### PROVIDED DATA

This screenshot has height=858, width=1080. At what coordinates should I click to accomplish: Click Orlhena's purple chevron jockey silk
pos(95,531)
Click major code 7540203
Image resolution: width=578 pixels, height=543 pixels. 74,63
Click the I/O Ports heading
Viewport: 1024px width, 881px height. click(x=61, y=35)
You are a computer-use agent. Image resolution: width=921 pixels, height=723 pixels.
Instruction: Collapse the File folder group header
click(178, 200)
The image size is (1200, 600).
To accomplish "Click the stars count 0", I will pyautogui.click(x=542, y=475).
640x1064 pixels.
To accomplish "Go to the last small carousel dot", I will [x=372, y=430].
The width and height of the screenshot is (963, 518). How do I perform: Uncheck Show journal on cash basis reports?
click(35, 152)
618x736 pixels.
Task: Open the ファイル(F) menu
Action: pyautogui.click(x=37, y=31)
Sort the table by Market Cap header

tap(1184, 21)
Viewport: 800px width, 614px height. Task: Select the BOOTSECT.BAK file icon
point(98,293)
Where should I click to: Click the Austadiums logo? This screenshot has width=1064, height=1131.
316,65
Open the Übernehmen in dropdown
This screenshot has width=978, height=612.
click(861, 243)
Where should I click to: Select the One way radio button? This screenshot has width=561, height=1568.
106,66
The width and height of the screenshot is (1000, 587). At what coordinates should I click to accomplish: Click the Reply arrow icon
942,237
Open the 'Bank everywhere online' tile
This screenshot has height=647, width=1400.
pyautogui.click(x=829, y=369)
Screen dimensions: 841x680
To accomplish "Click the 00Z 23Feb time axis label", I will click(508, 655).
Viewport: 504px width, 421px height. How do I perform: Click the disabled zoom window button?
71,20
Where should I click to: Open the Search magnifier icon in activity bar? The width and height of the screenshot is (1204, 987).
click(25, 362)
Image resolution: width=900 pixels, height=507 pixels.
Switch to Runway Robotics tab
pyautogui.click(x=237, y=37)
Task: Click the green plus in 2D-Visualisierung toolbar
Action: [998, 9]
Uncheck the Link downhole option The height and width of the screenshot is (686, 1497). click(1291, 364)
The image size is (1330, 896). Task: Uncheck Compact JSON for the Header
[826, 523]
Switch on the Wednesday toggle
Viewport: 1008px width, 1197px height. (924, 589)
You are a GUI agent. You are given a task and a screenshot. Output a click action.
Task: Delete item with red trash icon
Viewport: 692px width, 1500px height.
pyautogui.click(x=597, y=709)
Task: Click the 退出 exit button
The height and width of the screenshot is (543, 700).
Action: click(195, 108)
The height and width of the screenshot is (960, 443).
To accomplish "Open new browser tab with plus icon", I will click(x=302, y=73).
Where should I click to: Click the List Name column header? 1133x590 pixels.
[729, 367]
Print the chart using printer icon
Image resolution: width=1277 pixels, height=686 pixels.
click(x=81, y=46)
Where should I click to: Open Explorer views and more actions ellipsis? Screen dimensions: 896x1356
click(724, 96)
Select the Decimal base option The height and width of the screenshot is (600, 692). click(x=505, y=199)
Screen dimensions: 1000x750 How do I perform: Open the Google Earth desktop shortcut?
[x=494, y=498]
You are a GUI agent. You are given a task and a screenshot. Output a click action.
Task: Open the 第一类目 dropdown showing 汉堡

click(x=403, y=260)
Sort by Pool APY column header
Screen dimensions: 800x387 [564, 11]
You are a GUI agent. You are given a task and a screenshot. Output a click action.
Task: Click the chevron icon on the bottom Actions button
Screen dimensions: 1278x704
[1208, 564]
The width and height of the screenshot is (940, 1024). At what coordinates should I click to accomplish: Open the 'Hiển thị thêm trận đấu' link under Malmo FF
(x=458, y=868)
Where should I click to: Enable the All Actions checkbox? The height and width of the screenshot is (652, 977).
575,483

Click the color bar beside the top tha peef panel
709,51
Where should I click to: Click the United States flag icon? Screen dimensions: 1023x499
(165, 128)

### WORK TO COMPLETE
Reproduce every record above exactly.

### SOLUTION
This screenshot has height=858, width=1080. At what coordinates should I click to accomplish: Click Orlhena's purple chevron jockey silk
pos(95,531)
Click major code 7540203
Image resolution: width=578 pixels, height=543 pixels. 74,63
Click the I/O Ports heading
Viewport: 1024px width, 881px height. click(x=61, y=35)
You are a computer-use agent. Image resolution: width=921 pixels, height=723 pixels.
Instruction: Collapse the File folder group header
click(178, 200)
The image size is (1200, 600).
To accomplish "Click the stars count 0", I will pyautogui.click(x=542, y=475).
640x1064 pixels.
To accomplish "Go to the last small carousel dot", I will [x=372, y=430].
The width and height of the screenshot is (963, 518). How do I perform: Uncheck Show journal on cash basis reports?
click(35, 152)
618x736 pixels.
Task: Open the ファイル(F) menu
Action: pyautogui.click(x=37, y=31)
Sort the table by Market Cap header

tap(1184, 21)
Viewport: 800px width, 614px height. Task: Select the BOOTSECT.BAK file icon
point(98,293)
Where should I click to: Click the Austadiums logo? This screenshot has width=1064, height=1131.
316,65
Open the Übernehmen in dropdown
This screenshot has width=978, height=612.
click(861, 243)
Where should I click to: Select the One way radio button? This screenshot has width=561, height=1568.
106,66
The width and height of the screenshot is (1000, 587). At what coordinates should I click to accomplish: Click the Reply arrow icon
942,237
Open the 'Bank everywhere online' tile
This screenshot has height=647, width=1400.
pyautogui.click(x=829, y=369)
Screen dimensions: 841x680
To accomplish "Click the 00Z 23Feb time axis label", I will click(508, 655).
Viewport: 504px width, 421px height. How do I perform: Click the disabled zoom window button?
71,20
Where should I click to: Open the Search magnifier icon in activity bar? The width and height of the screenshot is (1204, 987).
click(25, 362)
Image resolution: width=900 pixels, height=507 pixels.
Switch to Runway Robotics tab
pyautogui.click(x=237, y=37)
Task: Click the green plus in 2D-Visualisierung toolbar
Action: [998, 9]
Uncheck the Link downhole option The height and width of the screenshot is (686, 1497). click(1291, 364)
The image size is (1330, 896). Task: Uncheck Compact JSON for the Header
[826, 523]
Switch on the Wednesday toggle
Viewport: 1008px width, 1197px height. (924, 589)
You are a GUI agent. You are given a task and a screenshot. Output a click action.
Task: Delete item with red trash icon
Viewport: 692px width, 1500px height.
pyautogui.click(x=597, y=709)
Task: Click the 退出 exit button
The height and width of the screenshot is (543, 700).
Action: click(195, 108)
The height and width of the screenshot is (960, 443).
To accomplish "Open new browser tab with plus icon", I will click(x=302, y=73).
Where should I click to: Click the List Name column header? 1133x590 pixels.
[729, 367]
Print the chart using printer icon
Image resolution: width=1277 pixels, height=686 pixels.
click(x=81, y=46)
Where should I click to: Open Explorer views and more actions ellipsis? Screen dimensions: 896x1356
click(724, 96)
Select the Decimal base option The height and width of the screenshot is (600, 692). click(x=505, y=199)
Screen dimensions: 1000x750 How do I perform: Open the Google Earth desktop shortcut?
[x=494, y=498]
You are a GUI agent. You are given a task and a screenshot. Output a click action.
Task: Open the 第一类目 dropdown showing 汉堡

click(x=403, y=260)
Sort by Pool APY column header
Screen dimensions: 800x387 [564, 11]
You are a GUI agent. You are given a task and a screenshot. Output a click action.
Task: Click the chevron icon on the bottom Actions button
Screen dimensions: 1278x704
[1208, 564]
The width and height of the screenshot is (940, 1024). At what coordinates should I click to accomplish: Open the 'Hiển thị thêm trận đấu' link under Malmo FF
(x=458, y=868)
Where should I click to: Enable the All Actions checkbox? The height and width of the screenshot is (652, 977).
575,483

Click the color bar beside the top tha peef panel
709,51
Where should I click to: Click the United States flag icon? Screen dimensions: 1023x499
(165, 128)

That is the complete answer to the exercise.